Con fe, Pedro hubiera cruzado a pie todo el lago. Con fe, nosotros también seríamos capaces de los mayores milagros. Si tuviéramos un poquito de fe, nos sorprenderíamos de hasta dónde podemos llegar.

Este día acerquémonos a Jesús y pidamos con devoción que podamos caminar hacia Él por encima de todas nuestras confusiones, de nuestras maldades, de nuestras debilidades.  Que Él nos de la fuerza y la fe necesarias para mantenernos en su seguimiento.

Martes de la XVIII Semana del Tiempo Ordinario

Mt 14, 22-36

Jesús aparece ante nosotros hoy como Señor de los elementos materiales, tranquilizador de nuestros temores. Pero nos enseña también la condición fundamental que exige de parte nuestra: la fe. 

En el Evangelio de hoy hay muchas enseñanzas para nuestra vida.  En un primer momento encontramos a Jesús haciendo oración; lo repite tanto el evangelio que nos parece algo natural, pero es que así debería ser nuestra oración, constante hasta para ser natural en todo momento y cada día busquemos hacer oración, vivir en la presencia de Dios Padre. 

Pero mientras Jesús hacer oración, los discípulos se embarcan solos y tienen que enfrentarse a las adversidades que la naturaleza les presenta.  ¿Por qué se han marchado a navegar sin Jesús? El mismo Jesús les había pedido que subieran a la barca, pero su soledad hace que la tormenta les cause miedo y sientan que el viento era contrario y entonces cuando parece ir todo en contra, cuando las olas sacuden la barca, se presenta Jesús.
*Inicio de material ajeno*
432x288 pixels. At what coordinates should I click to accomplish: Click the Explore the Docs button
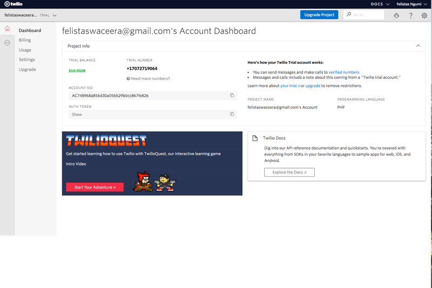pyautogui.click(x=289, y=172)
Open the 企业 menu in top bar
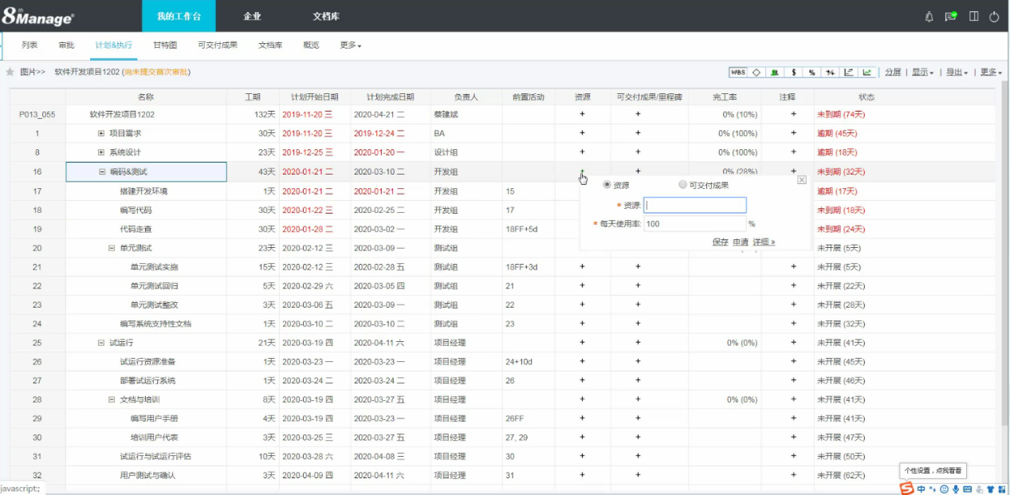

La reacción de los discípulos en lugar de ser de alegría es de temor, pues creen ver un fantasma.

¿Cuantas veces nos sucede esto, cuantas veces ante la adversidad la presencia de Jesús la sentimos como una amenaza?  Y nos llenamos de ira porque no lo descubrimos claramente. 

Sin embargo, Jesús en esos momentos, navega con nosotros, no nos deja solos, nos dice también a nosotros: “tranquilizaos y no temáis, soy yo”  Son palabras para nosotros.  Necesitamos escucharlas con atención, necesitamos sentir esa presencia de Jesús y poner en paz nuestro corazón.

Si estamos en la enfermedad, si las horas de las dificultades nos azotan, si percibimos el miedo, Cristo se acerca a nosotros y nos dice que no temamos y es Él el que navega con nosotros.

A nosotros nos puede pasar igual que a Pedro y pedir señales prodigiosas que nada tienen con las necesidades.  Cristo está para darnos confianza, con su palabra nos toma de la mano y calma la tempestad y podemos continuar con su presencia, seguros nuestra travesía por la vida.